TASK DATA
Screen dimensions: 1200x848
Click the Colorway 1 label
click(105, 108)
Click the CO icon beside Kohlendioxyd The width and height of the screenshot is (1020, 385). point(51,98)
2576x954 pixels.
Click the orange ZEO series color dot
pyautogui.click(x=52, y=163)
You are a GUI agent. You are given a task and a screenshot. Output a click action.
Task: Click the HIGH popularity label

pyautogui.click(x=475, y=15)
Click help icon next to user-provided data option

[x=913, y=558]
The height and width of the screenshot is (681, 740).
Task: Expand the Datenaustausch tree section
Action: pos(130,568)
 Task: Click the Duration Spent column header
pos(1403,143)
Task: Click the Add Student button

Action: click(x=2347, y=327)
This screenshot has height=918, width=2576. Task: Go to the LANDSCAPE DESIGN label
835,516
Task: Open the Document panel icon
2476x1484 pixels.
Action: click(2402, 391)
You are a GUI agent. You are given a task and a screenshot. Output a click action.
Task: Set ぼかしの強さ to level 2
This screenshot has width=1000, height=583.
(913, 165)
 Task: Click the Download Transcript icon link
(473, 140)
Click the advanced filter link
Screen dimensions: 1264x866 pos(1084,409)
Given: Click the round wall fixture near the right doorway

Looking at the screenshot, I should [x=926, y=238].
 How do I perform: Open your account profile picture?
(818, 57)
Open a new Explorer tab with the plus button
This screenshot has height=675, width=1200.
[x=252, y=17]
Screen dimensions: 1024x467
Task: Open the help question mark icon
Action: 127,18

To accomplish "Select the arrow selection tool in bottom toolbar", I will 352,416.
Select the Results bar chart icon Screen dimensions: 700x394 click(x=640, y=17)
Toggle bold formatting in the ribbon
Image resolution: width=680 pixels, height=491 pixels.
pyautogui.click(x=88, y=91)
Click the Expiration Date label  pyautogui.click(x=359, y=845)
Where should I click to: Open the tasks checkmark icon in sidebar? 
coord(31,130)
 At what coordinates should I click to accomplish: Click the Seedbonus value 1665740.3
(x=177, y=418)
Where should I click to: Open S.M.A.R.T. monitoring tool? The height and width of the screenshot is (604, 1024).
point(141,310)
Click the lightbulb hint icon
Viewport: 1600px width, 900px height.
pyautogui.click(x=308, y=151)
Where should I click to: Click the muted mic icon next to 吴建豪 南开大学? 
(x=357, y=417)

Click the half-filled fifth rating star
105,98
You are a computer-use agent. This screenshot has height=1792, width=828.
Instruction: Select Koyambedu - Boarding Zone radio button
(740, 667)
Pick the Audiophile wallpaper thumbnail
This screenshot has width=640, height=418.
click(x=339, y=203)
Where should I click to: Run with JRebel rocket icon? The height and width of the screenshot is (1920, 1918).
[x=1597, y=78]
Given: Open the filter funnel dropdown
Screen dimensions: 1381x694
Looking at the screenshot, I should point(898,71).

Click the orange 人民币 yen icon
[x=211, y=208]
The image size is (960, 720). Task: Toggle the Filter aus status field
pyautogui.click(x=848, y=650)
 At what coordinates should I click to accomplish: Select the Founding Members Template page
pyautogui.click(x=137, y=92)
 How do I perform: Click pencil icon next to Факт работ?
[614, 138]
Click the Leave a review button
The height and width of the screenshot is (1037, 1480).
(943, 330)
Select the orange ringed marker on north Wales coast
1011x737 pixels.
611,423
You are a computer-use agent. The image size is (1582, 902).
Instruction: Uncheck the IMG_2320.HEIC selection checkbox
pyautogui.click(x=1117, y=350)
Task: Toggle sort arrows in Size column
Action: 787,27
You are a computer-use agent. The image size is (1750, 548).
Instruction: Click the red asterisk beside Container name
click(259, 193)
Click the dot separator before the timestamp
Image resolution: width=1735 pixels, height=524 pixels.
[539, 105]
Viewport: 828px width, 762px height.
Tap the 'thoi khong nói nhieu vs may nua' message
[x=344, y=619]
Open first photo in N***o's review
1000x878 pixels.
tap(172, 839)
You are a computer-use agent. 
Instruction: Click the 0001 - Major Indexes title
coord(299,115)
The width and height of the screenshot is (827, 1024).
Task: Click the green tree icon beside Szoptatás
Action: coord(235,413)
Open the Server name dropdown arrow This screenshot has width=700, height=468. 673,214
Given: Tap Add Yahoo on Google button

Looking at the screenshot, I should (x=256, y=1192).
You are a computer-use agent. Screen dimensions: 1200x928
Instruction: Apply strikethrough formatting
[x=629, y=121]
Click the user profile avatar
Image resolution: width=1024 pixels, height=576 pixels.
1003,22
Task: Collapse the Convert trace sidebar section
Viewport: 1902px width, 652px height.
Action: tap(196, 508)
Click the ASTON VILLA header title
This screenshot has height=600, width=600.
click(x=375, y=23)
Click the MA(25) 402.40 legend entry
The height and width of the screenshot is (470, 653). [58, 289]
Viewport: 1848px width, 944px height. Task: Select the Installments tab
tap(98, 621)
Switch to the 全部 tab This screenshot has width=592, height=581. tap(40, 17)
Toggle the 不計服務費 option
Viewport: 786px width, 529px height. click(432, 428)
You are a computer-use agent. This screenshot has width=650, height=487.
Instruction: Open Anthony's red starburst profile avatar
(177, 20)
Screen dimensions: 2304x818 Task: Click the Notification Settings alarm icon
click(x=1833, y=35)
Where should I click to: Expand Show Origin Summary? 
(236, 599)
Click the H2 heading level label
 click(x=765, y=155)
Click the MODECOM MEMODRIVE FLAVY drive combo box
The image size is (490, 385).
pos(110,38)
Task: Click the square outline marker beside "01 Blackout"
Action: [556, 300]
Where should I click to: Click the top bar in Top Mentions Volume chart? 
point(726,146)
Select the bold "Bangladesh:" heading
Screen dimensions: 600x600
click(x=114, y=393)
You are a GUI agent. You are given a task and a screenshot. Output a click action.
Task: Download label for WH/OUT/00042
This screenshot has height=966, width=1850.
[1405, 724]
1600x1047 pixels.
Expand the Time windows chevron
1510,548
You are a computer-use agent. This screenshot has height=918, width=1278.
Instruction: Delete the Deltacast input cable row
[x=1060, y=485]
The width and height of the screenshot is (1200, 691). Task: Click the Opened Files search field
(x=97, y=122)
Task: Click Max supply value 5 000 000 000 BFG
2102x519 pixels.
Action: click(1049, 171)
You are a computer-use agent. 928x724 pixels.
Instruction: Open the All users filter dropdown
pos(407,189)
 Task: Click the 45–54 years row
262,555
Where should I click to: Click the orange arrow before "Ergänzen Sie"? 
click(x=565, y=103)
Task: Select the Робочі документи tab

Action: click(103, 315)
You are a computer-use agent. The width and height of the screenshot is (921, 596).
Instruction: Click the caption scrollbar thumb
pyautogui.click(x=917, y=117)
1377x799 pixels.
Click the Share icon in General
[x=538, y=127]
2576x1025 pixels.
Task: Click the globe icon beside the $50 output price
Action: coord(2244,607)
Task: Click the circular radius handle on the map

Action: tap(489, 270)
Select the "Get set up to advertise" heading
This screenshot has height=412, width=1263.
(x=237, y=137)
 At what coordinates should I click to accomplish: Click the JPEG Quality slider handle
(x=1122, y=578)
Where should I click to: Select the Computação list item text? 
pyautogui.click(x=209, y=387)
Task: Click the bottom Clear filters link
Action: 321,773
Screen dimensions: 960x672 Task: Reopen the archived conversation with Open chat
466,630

WHAT IS REQUIRED
The whole listing above needs to be written out again exactly.

TASK RESPONSE
Screen dimensions: 1200x848
Click the Colorway 1 label
click(105, 108)
Click the CO icon beside Kohlendioxyd The width and height of the screenshot is (1020, 385). point(51,98)
2576x954 pixels.
Click the orange ZEO series color dot
pyautogui.click(x=52, y=163)
You are a GUI agent. You are given a task and a screenshot. Output a click action.
Task: Click the HIGH popularity label

pyautogui.click(x=475, y=15)
Click help icon next to user-provided data option

[x=913, y=558]
The height and width of the screenshot is (681, 740).
Task: Expand the Datenaustausch tree section
Action: pos(130,568)
 Task: Click the Duration Spent column header
pos(1403,143)
Task: Click the Add Student button

Action: click(x=2347, y=327)
This screenshot has height=918, width=2576. Task: Go to the LANDSCAPE DESIGN label
835,516
Task: Open the Document panel icon
2476x1484 pixels.
Action: click(2402, 391)
You are a GUI agent. You are given a task and a screenshot. Output a click action.
Task: Set ぼかしの強さ to level 2
This screenshot has width=1000, height=583.
(913, 165)
 Task: Click the Download Transcript icon link
(473, 140)
Click the advanced filter link
Screen dimensions: 1264x866 pos(1084,409)
Given: Click the round wall fixture near the right doorway

Looking at the screenshot, I should [x=926, y=238].
 How do I perform: Open your account profile picture?
(818, 57)
Open a new Explorer tab with the plus button
This screenshot has height=675, width=1200.
[x=252, y=17]
Screen dimensions: 1024x467
Task: Open the help question mark icon
Action: 127,18

To accomplish "Select the arrow selection tool in bottom toolbar", I will 352,416.
Select the Results bar chart icon Screen dimensions: 700x394 click(x=640, y=17)
Toggle bold formatting in the ribbon
Image resolution: width=680 pixels, height=491 pixels.
pyautogui.click(x=88, y=91)
Click the Expiration Date label  pyautogui.click(x=359, y=845)
Where should I click to: Open the tasks checkmark icon in sidebar? 
coord(31,130)
 At what coordinates should I click to accomplish: Click the Seedbonus value 1665740.3
(x=177, y=418)
Where should I click to: Open S.M.A.R.T. monitoring tool? The height and width of the screenshot is (604, 1024).
point(141,310)
Click the lightbulb hint icon
Viewport: 1600px width, 900px height.
pyautogui.click(x=308, y=151)
Where should I click to: Click the muted mic icon next to 吴建豪 南开大学? 
(x=357, y=417)

Click the half-filled fifth rating star
105,98
You are a computer-use agent. This screenshot has height=1792, width=828.
Instruction: Select Koyambedu - Boarding Zone radio button
(740, 667)
Pick the Audiophile wallpaper thumbnail
This screenshot has width=640, height=418.
click(x=339, y=203)
Where should I click to: Run with JRebel rocket icon? The height and width of the screenshot is (1920, 1918).
[x=1597, y=78]
Given: Open the filter funnel dropdown
Screen dimensions: 1381x694
Looking at the screenshot, I should point(898,71).

Click the orange 人民币 yen icon
[x=211, y=208]
The image size is (960, 720). Task: Toggle the Filter aus status field
pyautogui.click(x=848, y=650)
 At what coordinates should I click to accomplish: Select the Founding Members Template page
pyautogui.click(x=137, y=92)
 How do I perform: Click pencil icon next to Факт работ?
[614, 138]
Click the Leave a review button
The height and width of the screenshot is (1037, 1480).
(943, 330)
Select the orange ringed marker on north Wales coast
1011x737 pixels.
611,423
You are a computer-use agent. The image size is (1582, 902).
Instruction: Uncheck the IMG_2320.HEIC selection checkbox
pyautogui.click(x=1117, y=350)
Task: Toggle sort arrows in Size column
Action: 787,27
You are a computer-use agent. The image size is (1750, 548).
Instruction: Click the red asterisk beside Container name
click(259, 193)
Click the dot separator before the timestamp
Image resolution: width=1735 pixels, height=524 pixels.
[539, 105]
Viewport: 828px width, 762px height.
Tap the 'thoi khong nói nhieu vs may nua' message
[x=344, y=619]
Open first photo in N***o's review
1000x878 pixels.
tap(172, 839)
You are a computer-use agent. 
Instruction: Click the 0001 - Major Indexes title
coord(299,115)
The width and height of the screenshot is (827, 1024).
Task: Click the green tree icon beside Szoptatás
Action: coord(235,413)
Open the Server name dropdown arrow This screenshot has width=700, height=468. 673,214
Given: Tap Add Yahoo on Google button

Looking at the screenshot, I should (x=256, y=1192).
You are a computer-use agent. Screen dimensions: 1200x928
Instruction: Apply strikethrough formatting
[x=629, y=121]
Click the user profile avatar
Image resolution: width=1024 pixels, height=576 pixels.
1003,22
Task: Collapse the Convert trace sidebar section
Viewport: 1902px width, 652px height.
Action: tap(196, 508)
Click the ASTON VILLA header title
This screenshot has height=600, width=600.
click(x=375, y=23)
Click the MA(25) 402.40 legend entry
The height and width of the screenshot is (470, 653). [58, 289]
Viewport: 1848px width, 944px height. Task: Select the Installments tab
tap(98, 621)
Switch to the 全部 tab This screenshot has width=592, height=581. tap(40, 17)
Toggle the 不計服務費 option
Viewport: 786px width, 529px height. click(432, 428)
You are a computer-use agent. This screenshot has width=650, height=487.
Instruction: Open Anthony's red starburst profile avatar
(177, 20)
Screen dimensions: 2304x818 Task: Click the Notification Settings alarm icon
click(x=1833, y=35)
Where should I click to: Expand Show Origin Summary? 
(236, 599)
Click the H2 heading level label
 click(x=765, y=155)
Click the MODECOM MEMODRIVE FLAVY drive combo box
The image size is (490, 385).
pos(110,38)
Task: Click the square outline marker beside "01 Blackout"
Action: [556, 300]
Where should I click to: Click the top bar in Top Mentions Volume chart? 
point(726,146)
Select the bold "Bangladesh:" heading
Screen dimensions: 600x600
click(x=114, y=393)
You are a GUI agent. You are given a task and a screenshot. Output a click action.
Task: Download label for WH/OUT/00042
This screenshot has height=966, width=1850.
[1405, 724]
1600x1047 pixels.
Expand the Time windows chevron
1510,548
You are a computer-use agent. This screenshot has height=918, width=1278.
Instruction: Delete the Deltacast input cable row
[x=1060, y=485]
The width and height of the screenshot is (1200, 691). Task: Click the Opened Files search field
(x=97, y=122)
Task: Click Max supply value 5 000 000 000 BFG
2102x519 pixels.
Action: click(1049, 171)
You are a computer-use agent. 928x724 pixels.
Instruction: Open the All users filter dropdown
pos(407,189)
 Task: Click the 45–54 years row
262,555
Where should I click to: Click the orange arrow before "Ergänzen Sie"? 
click(x=565, y=103)
Task: Select the Робочі документи tab

Action: click(103, 315)
You are a computer-use agent. The width and height of the screenshot is (921, 596).
Instruction: Click the caption scrollbar thumb
pyautogui.click(x=917, y=117)
1377x799 pixels.
Click the Share icon in General
[x=538, y=127]
2576x1025 pixels.
Task: Click the globe icon beside the $50 output price
Action: coord(2244,607)
Task: Click the circular radius handle on the map

Action: tap(489, 270)
Select the "Get set up to advertise" heading
This screenshot has height=412, width=1263.
(x=237, y=137)
 At what coordinates should I click to accomplish: Click the JPEG Quality slider handle
(x=1122, y=578)
Where should I click to: Select the Computação list item text? 
pyautogui.click(x=209, y=387)
Task: Click the bottom Clear filters link
Action: 321,773
Screen dimensions: 960x672 Task: Reopen the archived conversation with Open chat
466,630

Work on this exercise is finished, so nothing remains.